In accordance with the agreement on selling shares in the Citadele Bank, an audit of the bank’s 2014 operating results is to be conducted, and a mechanism to adjust the sales price must be created. An independent auditor is doing the work and will submit the findings to the parties that are involved in the deal.
The bank’s investors, the PA, the Citadele Bank, the European Bank for Reconstruction and Development (EBRD), the Finance Ministry and the National Treasury are working on a packet of documents needed to complete the transaction.

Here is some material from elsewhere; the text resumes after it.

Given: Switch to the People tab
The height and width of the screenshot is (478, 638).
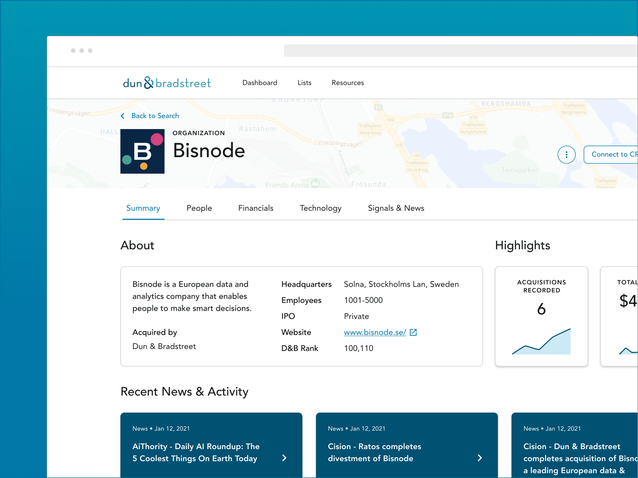Looking at the screenshot, I should point(199,208).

As has been reported in the past, late last year the government approved the Ripplewood Advisors LLC subsidiary RA Citadele Holdings LLC as the bank’s investor, and documents were filed with the FKTK to receive authorisation for the process. According to the sales agreement signed on November 5, 2014, RA Citadele Holdings LLC and a group of 12 international investors wish to purchase the state’s shares in the bank, or 75% minus one share. In evaluating the investor, the FKTK looked at five major criteria that are defined by law – sufficiency of free capital, financial stability, the legality of the resources used for the investment, the investor’s reputation, and the business plan. The ECB is involved because of a unified oversight mechanism that was implemented last November and says that all major decisions related to bank oversight in Europe must be taken in partnership between the relevant government institutions and the ECB.
Last November’s agreement says that the investor will pay EUR 74 million for the Citadele shares, though the price may change in accordance with the bank’s 2014 operating indicators, as compared to forecast indicators. Any increase in the price will be invested in the bank’s capital.
As has been reported in the past, Ripplewood will own 22.4% of shares after the transaction, the other international investors will control 52.6% of shares, and the EBRD will retain its 25% of shares.
Unaudited results show that the Citadele Group concluded 2014 with a profit of EUR 31.1 million, or 129% more than in 2013. The group had total assets of EUR 2.85 billion, a lending portfolio worth EUR 1,08 billion, and a deposit portfolio worth EUR 2.52 billion.